Ho notato come al reggae hai destinato un concetto sociale. O quasi insomma… perché? Semplice gusto oppure è un qualche tipo di citazione?
Hai notato bene, è qualcosa che mi porto dentro da sempre, come un fattore endemico del carattere musicale. Per me il reggae è la vibrazione musicale che mi fa sentire più vicino alla natura. Quindi non solo è divertimento, ma anche e soprattutto tempo per riflettere. Se rifletto posso non posso fare a meno di pensare alla diseguaglianza sociale, il vero motore di tutte le macro-problematiche mondiali.

Queste nuove canzoni arrivano oggi per quale motivo secondo te? In genere un cantautore associa sempre l’arrivo di ispirazione e di forza nel realizzare un’opera ad un motivo personale… sbaglio?
Il motivo è banale, personale ma ampiamente condiviso: lo stop forzato dovuto al lockdown, la necessità di fare i conti con se stessi. C’è chi l’ha vissuto molto male questo momento. Io, a dirti la verità, pur nella fortissima preoccupazione e nella tristezza per le tante vittime, a livello personale l’ho vissuto molto bene, recuperando tutto ciò che avevo bisogno di fare uscire e restava sedimentato da troppo tempo. Infatti a questo disco ne seguirà un altro nel 2021.

A chiudere: nel grande circo di distrazione di massa, un disco di raffinate parole come questo, secondo te a chi e come può ancora “rubare” tempo e attenzione?
Intanto ti ringrazio. È una questione molto interessante che mi sono posto anche io, soprattutto dopo confronti con personaggi chiave dell’industria musicale che mi ritenevano abile a un ruolo distinto di intellettuale non appetibile alle masse.
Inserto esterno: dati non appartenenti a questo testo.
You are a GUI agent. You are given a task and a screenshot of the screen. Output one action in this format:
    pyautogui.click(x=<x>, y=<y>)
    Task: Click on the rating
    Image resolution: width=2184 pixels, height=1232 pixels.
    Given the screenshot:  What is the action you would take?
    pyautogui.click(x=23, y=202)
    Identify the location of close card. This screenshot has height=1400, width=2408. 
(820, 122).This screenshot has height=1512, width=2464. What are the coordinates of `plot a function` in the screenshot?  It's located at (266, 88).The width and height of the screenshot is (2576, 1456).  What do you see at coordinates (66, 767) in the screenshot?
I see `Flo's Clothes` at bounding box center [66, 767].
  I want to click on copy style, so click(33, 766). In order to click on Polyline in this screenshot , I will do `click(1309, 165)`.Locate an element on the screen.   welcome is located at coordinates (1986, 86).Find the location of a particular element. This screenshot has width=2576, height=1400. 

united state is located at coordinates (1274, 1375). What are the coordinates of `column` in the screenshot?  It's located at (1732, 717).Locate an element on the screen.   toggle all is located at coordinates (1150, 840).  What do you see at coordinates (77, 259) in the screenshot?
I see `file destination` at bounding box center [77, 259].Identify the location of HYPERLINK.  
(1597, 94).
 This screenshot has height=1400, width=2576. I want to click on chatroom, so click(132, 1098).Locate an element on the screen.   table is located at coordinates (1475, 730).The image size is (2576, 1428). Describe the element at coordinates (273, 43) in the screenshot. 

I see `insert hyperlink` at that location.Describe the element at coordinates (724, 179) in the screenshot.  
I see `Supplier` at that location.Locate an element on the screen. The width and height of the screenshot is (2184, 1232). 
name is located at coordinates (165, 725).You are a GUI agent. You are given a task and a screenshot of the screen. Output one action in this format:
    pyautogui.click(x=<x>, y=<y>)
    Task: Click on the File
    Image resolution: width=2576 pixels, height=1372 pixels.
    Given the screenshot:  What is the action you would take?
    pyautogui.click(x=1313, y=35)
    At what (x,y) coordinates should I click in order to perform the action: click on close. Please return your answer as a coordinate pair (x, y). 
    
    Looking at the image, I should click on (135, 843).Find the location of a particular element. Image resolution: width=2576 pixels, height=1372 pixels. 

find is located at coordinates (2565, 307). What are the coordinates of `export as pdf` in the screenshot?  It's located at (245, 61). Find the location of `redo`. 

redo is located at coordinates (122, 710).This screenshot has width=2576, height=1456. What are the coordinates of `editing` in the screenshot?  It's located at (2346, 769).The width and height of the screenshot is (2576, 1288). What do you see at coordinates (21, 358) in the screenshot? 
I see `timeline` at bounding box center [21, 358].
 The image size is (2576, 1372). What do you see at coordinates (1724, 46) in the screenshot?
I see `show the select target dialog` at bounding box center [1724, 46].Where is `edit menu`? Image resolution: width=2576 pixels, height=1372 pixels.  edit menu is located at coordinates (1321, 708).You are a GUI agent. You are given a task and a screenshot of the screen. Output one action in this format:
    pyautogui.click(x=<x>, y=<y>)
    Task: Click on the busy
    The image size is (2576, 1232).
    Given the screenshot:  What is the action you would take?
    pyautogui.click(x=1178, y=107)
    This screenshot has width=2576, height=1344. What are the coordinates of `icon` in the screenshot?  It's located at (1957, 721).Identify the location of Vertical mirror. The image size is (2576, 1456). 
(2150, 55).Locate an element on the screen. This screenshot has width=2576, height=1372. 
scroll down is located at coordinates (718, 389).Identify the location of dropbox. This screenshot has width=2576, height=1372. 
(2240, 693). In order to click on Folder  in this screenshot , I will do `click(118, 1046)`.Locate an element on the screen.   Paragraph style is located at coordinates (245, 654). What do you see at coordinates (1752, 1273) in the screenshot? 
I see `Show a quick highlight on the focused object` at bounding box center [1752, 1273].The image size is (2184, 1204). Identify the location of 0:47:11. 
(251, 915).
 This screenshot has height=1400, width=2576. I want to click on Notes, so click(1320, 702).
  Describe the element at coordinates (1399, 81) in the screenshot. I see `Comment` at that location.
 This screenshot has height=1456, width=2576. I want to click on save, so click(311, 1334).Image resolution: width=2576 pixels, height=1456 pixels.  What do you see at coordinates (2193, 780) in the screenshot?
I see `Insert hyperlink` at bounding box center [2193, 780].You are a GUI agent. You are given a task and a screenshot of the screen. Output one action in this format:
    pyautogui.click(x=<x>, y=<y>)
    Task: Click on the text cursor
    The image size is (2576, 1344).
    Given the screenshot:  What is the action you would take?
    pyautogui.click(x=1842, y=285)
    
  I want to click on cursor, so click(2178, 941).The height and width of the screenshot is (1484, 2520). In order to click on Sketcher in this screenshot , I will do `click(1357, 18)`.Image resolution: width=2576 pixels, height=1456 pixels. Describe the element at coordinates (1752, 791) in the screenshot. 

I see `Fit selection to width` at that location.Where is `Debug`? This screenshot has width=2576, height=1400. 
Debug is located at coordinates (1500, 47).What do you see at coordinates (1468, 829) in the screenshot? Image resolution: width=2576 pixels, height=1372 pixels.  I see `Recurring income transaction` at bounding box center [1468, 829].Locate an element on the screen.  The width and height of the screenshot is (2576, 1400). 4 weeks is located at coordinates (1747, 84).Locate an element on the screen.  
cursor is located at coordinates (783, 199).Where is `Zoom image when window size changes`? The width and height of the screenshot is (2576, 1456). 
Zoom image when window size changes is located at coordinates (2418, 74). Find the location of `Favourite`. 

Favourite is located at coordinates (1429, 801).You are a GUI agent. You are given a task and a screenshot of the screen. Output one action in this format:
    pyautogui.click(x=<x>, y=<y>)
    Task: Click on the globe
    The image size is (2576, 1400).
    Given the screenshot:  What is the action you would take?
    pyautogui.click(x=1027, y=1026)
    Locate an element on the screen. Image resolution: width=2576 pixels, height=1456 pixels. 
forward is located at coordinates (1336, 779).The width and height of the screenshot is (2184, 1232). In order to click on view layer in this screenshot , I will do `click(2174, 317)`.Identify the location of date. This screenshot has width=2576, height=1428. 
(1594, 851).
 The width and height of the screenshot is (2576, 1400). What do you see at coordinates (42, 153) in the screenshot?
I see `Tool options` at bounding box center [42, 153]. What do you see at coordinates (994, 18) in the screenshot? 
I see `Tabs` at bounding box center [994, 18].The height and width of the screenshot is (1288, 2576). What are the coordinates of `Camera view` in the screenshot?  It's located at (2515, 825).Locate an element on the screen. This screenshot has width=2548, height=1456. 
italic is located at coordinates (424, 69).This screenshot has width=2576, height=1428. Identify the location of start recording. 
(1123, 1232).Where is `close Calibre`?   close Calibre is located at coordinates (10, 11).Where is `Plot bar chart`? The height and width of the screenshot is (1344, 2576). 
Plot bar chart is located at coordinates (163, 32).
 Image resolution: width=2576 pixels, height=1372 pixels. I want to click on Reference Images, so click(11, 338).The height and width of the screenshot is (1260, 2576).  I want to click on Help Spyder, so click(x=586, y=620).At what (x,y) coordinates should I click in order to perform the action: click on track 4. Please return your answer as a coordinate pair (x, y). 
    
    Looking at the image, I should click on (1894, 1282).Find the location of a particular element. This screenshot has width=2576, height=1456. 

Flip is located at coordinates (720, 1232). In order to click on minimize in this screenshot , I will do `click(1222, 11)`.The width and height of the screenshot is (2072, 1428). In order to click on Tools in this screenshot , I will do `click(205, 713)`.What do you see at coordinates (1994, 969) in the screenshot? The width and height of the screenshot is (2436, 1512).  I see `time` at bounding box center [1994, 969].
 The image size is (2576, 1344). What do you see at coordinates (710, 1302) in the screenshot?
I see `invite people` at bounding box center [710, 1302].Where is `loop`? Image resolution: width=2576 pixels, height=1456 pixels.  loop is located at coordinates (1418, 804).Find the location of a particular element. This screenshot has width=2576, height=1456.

Devo dirti che alcune campagne social hanno evidenziato un maggiore riscontro dei miei contenuti nelle fasce più, con un rapporto di proporzionalità addirittura sbilanciato. Questo mi ha dato una rinnovata fiducia in un pubblico fresco e nell’attenzione che le nuove generazioni hanno nei confronti del mio lavoro. Certo, se ci si ostina a cibare il pubblico di invettive sgonfie, nell’ottica di un’ottimizzazione dei costi ormai inutile, la povertà di contenuti e la facilità d’ascolto avrà uno spazio rilevante. Ma se scopri che la proposta di contenuti più curati da un punto di vista letterario e musicale ha un notevole ascolto da parte dei giovanissimi, ti rendi conto che probabilmente è un semplice problema di proposta, e di mancanza di coraggio da parte di chi può farlo.